Observações desse tipo são feitas por meio de instrumentos. De fato, quanto mais minucioso o fenômeno, maior e mais complexo são os instrumentos.5 É aqui que um conjunto interessante de questões pode ser levantado para a fenomenologia.

O que acontece com e na percepção quando ela ocorre por meio de um instrumento? Como é a intencionalidade perceptiva do observador mediado, e com que resultado? Tais questões levam a uma fenomenologia de percepções instrumento-mediadas como importante para entender como a ciência contemporânea situa suas observações e a defesa de seus resultados.

Que tais observações ainda são percepção é bastante claro. O cientista observa as leituras de seus instrumentos e os traçados sobre fotografias e placas geradas por computador e, pelo menos para confirmações de suas teorias, relaciona-se a um mundo através, com, ou por instrumentos.

Um filósofo da ciência orientado fenomenologicamente, Patrick Heelan, argumentou que o uso de instrumentos modifica substancialmente a percepção. Ele sustenta que os "mundos" constituídos por meio da experiência perceptiva direta ou mundana e o "mundo" desenvolvido por meio de instrumentos científicos são diferentes, sendo o "mundo" ordinário constituído por percepções ordinárias e o "mundo" científico constituído por percepções instrumento-corpóreas (Heelan, 1967).

Levei essa sugestão para um contexto um pouco mais amplo para considerar o que ocorre quando a experiência é dirigida através, com e entre artefatos tecnológicos (máquinas), dos quais os instrumentos científicos são uma subclasse (Ihde, 1974). Algumas ilustrações deste desenvolvimento, ainda preliminar, apontarão as implicações da percepção instrumento-mediada. Nas citações a seguir, substitua "instrumento" por "máquina", e o ponto ficará claro.

- [DADOS COLETADOS]:
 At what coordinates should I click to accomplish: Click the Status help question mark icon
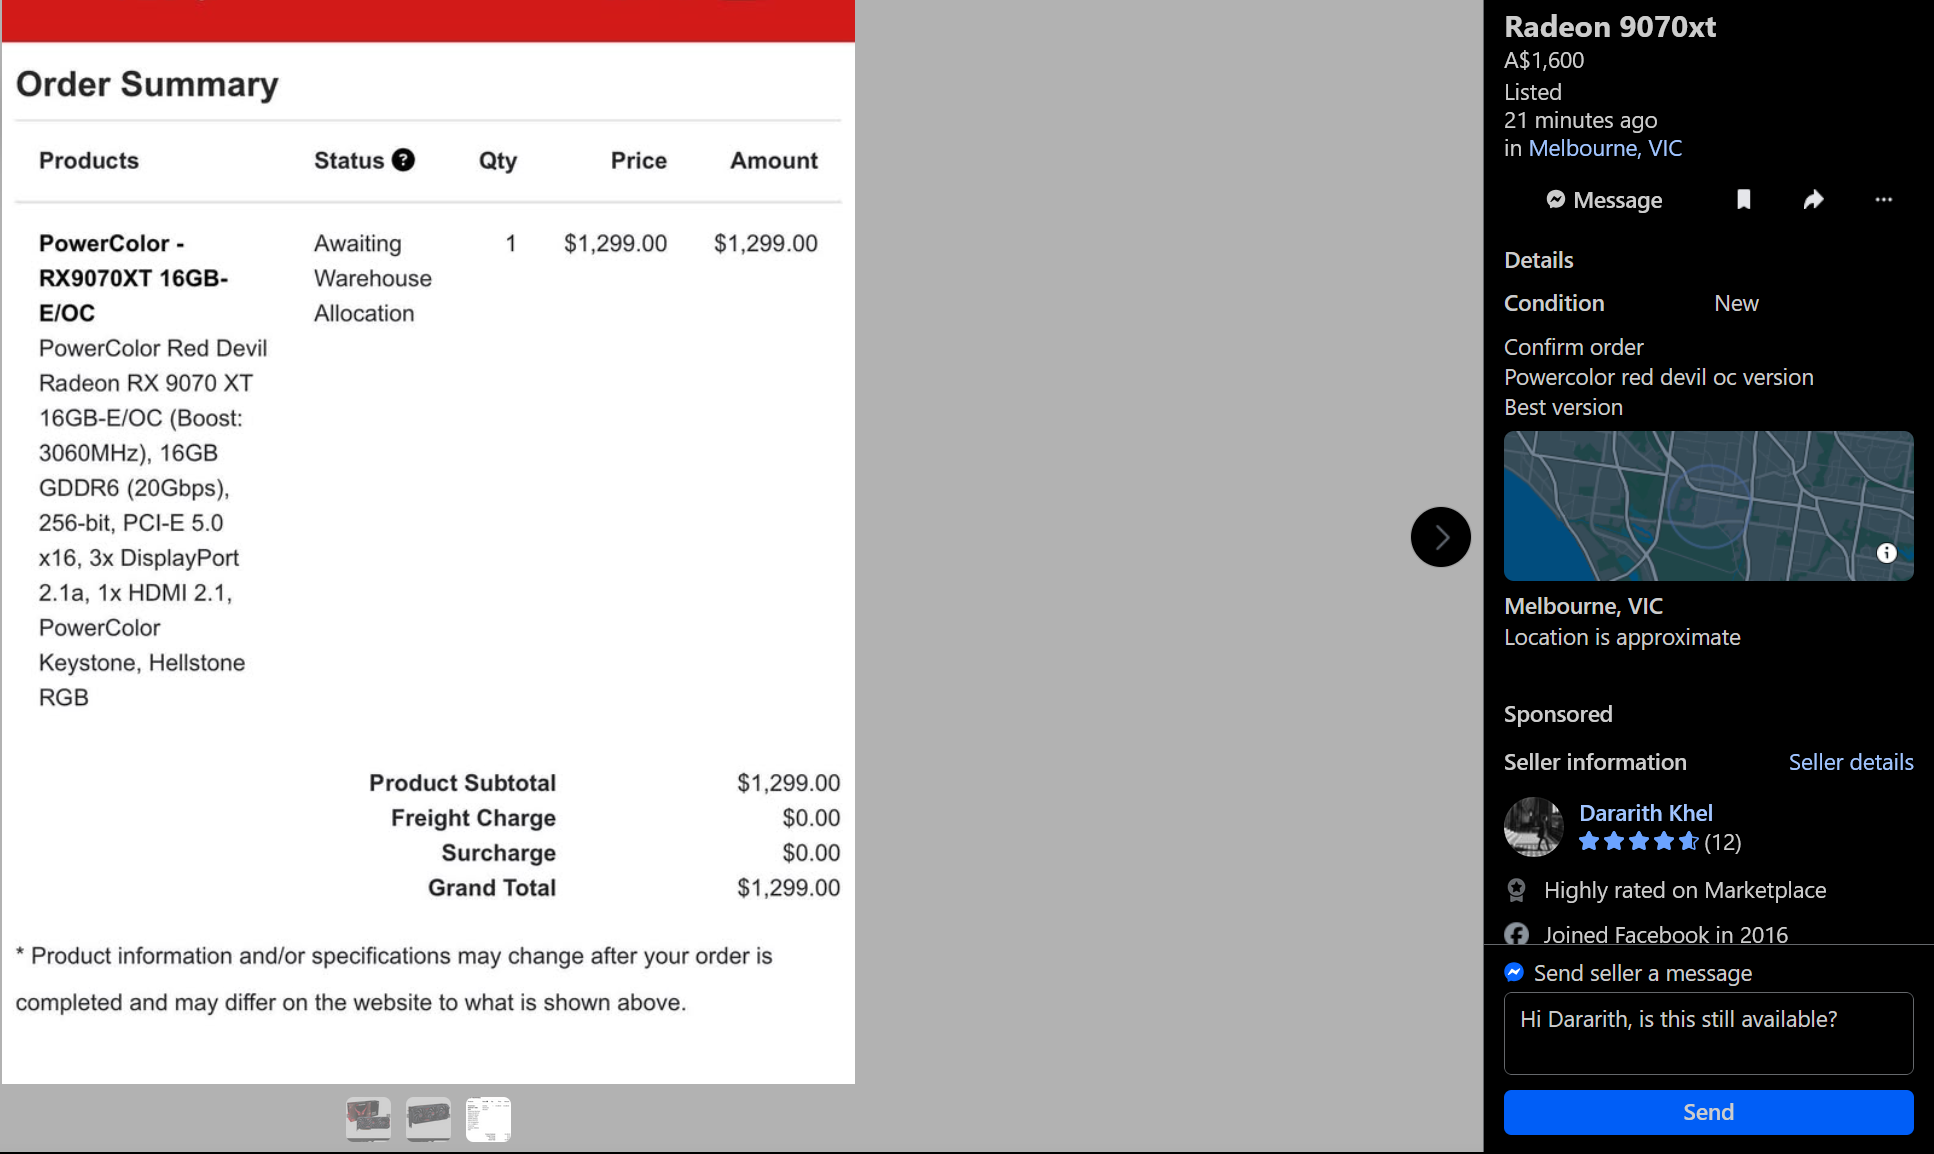[x=403, y=160]
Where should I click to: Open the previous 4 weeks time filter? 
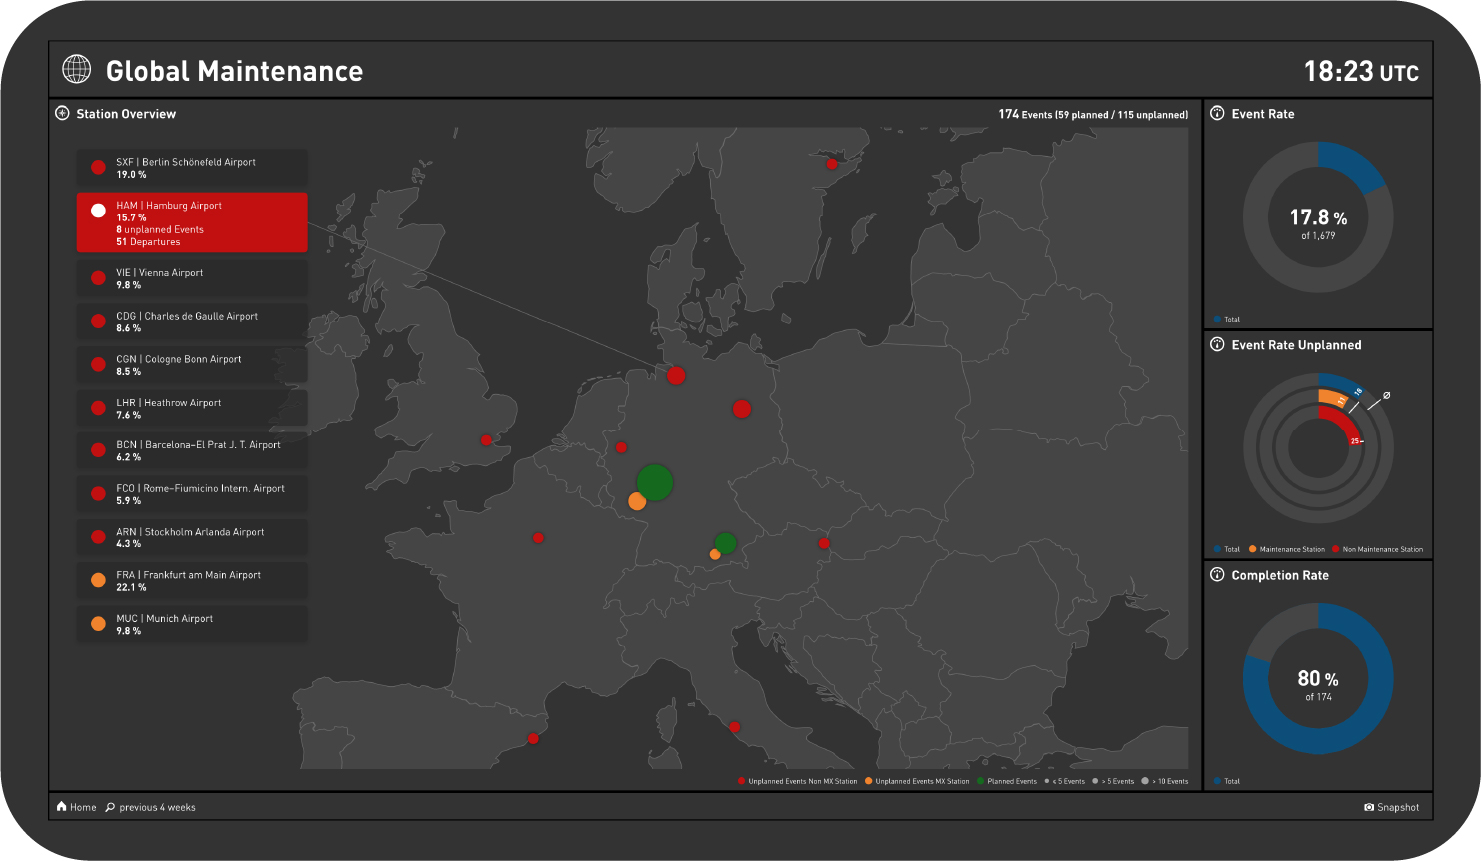pyautogui.click(x=157, y=807)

- [DESCRIÇÃO DA TAREFA]:
Com base no trecho sobre percepção mediada por instrumentos, explique por que as observações feitas com instrumentos ainda são percepção. Responda em uma a três frases.

- [RESPOSTA DA TAREFA]:
Porque o cientista observa as leituras de seus instrumentos e os traçados sobre fotografias e placas geradas por computador. Assim, pelo menos para confirmar suas teorias, ele se relaciona com um mundo através, com ou por instrumentos.